### Document excerpt

Start of Block

In March of 2020, my dear friend, Emily Garnett, was murdered by Stage IV Metastatic Breast Cancer (MBC). As I struggled to process my deep deep grief that also felt somehow outside the mainstream, a dear friend offered me a lifeline. Alyson Tischler responded to a comment I’d made on social media about my grief with the concept of Disenfranchised Grief, which had been shared with her by a provider. As with so many exchanges between those of us in the MBC Community, Alyson’s input gave me the language and some options for methodologies to process my grief. I’m not entirely sure which one was more important to my mental health.
As I continue to work through the loss of my dear friend and so many others in the MBC Community, I discovered with Alyson’s able assistance that the grief we carry inside the MBC Community as we lose so many every single day is affecting all of us. And so, we set up a Facebook Group to help everyone process their grief, which we called MBC Grieving Together. As a result of the discussions in that Facebook group, we discovered that there are so many grief and end of life concerns within the MBC Community that are not being addressed. The pandemic has definitely made dealing with grief more difficult with the prohibitions on gathering in person; however, the silver lining of the pandemic is that so much of the grieving process has shifted to virtual options since the “traditional” grief rituals of grieving together in person have become less and less available. Those of us who know the people we lose mainly or only in the virtual space have oddly benefitted as a result of the different world we live in.

End of Block

### Your instructions
Please say what name the Facebook group was given in the account of grief in the MBC Community. The listing isn't needed here.

### Extracted data
Start of Block

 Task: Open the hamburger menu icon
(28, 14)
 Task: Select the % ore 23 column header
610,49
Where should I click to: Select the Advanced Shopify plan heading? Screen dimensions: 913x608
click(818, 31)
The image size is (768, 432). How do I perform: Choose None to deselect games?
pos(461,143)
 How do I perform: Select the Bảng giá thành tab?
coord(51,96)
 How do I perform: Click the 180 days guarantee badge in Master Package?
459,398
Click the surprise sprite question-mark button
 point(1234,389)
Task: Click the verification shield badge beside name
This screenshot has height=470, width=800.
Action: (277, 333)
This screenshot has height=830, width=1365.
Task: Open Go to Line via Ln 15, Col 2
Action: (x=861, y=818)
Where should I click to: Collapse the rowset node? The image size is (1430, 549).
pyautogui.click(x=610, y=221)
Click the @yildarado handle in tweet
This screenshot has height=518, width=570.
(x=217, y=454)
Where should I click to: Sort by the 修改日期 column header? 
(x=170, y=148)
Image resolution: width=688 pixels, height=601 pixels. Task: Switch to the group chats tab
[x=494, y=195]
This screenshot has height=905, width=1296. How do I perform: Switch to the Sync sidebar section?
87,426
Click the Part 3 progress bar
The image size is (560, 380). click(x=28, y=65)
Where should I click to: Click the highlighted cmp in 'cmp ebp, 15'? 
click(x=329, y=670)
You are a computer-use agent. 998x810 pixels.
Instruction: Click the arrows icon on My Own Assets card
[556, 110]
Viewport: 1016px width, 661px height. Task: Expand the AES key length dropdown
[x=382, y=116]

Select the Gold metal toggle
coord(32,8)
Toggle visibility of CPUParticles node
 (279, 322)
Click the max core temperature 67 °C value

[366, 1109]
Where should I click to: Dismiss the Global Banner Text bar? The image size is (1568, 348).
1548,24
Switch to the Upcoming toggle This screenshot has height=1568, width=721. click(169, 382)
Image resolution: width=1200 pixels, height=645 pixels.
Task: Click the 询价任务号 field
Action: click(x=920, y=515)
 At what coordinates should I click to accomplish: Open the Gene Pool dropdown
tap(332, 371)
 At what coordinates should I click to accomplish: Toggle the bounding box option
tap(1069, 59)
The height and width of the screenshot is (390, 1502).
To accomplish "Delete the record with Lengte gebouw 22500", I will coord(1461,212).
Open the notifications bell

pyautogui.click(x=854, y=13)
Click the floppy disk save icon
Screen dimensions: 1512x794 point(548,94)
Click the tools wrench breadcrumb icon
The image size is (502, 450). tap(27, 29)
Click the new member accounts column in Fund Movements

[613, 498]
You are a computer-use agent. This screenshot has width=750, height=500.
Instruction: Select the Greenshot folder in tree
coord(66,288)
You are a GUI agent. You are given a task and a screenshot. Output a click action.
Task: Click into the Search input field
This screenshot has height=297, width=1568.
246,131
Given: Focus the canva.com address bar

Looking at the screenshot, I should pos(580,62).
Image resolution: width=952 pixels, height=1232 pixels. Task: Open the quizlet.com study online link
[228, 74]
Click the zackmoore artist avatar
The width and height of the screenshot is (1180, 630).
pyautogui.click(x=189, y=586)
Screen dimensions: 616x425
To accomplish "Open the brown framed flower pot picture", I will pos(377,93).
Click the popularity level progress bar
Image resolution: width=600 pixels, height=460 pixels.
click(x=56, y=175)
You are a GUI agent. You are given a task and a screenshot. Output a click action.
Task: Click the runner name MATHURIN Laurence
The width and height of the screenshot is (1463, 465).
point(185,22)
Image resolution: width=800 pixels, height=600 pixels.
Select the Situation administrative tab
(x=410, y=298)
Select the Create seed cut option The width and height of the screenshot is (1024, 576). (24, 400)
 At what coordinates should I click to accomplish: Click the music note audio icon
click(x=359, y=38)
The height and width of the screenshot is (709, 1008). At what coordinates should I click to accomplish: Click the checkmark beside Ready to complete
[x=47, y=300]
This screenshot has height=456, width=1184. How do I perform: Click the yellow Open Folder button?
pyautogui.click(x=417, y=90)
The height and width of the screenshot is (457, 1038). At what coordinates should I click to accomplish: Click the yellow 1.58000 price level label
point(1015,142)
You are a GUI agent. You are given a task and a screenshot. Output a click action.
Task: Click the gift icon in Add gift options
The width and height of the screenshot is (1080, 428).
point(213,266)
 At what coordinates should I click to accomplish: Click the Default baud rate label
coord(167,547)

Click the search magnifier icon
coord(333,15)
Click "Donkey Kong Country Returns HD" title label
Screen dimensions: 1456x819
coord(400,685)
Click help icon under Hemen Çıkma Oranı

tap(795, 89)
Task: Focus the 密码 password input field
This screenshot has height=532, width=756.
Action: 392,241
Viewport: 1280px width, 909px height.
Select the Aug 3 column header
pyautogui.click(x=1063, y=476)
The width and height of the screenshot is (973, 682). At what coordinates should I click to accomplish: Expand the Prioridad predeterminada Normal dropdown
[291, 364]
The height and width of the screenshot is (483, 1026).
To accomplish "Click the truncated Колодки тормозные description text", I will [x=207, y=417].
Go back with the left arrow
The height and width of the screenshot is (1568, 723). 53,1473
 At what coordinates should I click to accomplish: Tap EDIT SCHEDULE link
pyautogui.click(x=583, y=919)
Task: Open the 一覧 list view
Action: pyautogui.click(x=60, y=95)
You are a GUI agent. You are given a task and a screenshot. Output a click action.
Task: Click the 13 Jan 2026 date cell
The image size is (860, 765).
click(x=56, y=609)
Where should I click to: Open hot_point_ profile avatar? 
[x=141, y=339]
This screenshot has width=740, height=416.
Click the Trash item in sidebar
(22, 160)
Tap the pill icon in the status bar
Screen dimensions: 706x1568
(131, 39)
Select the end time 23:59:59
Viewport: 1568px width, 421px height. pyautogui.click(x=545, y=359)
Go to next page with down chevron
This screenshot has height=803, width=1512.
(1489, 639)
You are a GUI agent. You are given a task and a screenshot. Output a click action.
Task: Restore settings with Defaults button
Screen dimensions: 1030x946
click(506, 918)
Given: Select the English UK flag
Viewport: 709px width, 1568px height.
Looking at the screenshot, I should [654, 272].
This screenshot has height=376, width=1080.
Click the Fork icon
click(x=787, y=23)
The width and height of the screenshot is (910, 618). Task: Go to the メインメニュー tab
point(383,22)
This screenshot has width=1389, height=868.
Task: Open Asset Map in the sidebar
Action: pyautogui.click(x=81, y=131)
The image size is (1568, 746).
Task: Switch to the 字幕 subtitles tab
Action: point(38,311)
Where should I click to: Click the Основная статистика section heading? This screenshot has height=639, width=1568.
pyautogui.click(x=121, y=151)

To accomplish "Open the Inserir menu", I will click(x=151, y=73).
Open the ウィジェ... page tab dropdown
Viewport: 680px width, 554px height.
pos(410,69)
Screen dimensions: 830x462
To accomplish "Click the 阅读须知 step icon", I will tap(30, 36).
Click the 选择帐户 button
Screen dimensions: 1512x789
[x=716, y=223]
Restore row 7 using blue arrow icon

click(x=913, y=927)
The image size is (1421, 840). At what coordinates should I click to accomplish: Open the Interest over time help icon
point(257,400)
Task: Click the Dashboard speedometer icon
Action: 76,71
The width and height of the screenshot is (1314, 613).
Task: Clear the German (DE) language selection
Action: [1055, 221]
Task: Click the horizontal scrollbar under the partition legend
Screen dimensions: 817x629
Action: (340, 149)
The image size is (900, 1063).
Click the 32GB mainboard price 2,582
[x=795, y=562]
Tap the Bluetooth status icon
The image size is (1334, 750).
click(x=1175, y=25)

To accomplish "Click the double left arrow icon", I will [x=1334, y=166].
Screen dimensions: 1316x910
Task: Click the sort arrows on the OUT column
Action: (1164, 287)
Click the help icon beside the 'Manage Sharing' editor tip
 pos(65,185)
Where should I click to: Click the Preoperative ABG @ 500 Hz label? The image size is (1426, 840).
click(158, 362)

End of Block

### Task answer
MBC Grieving Together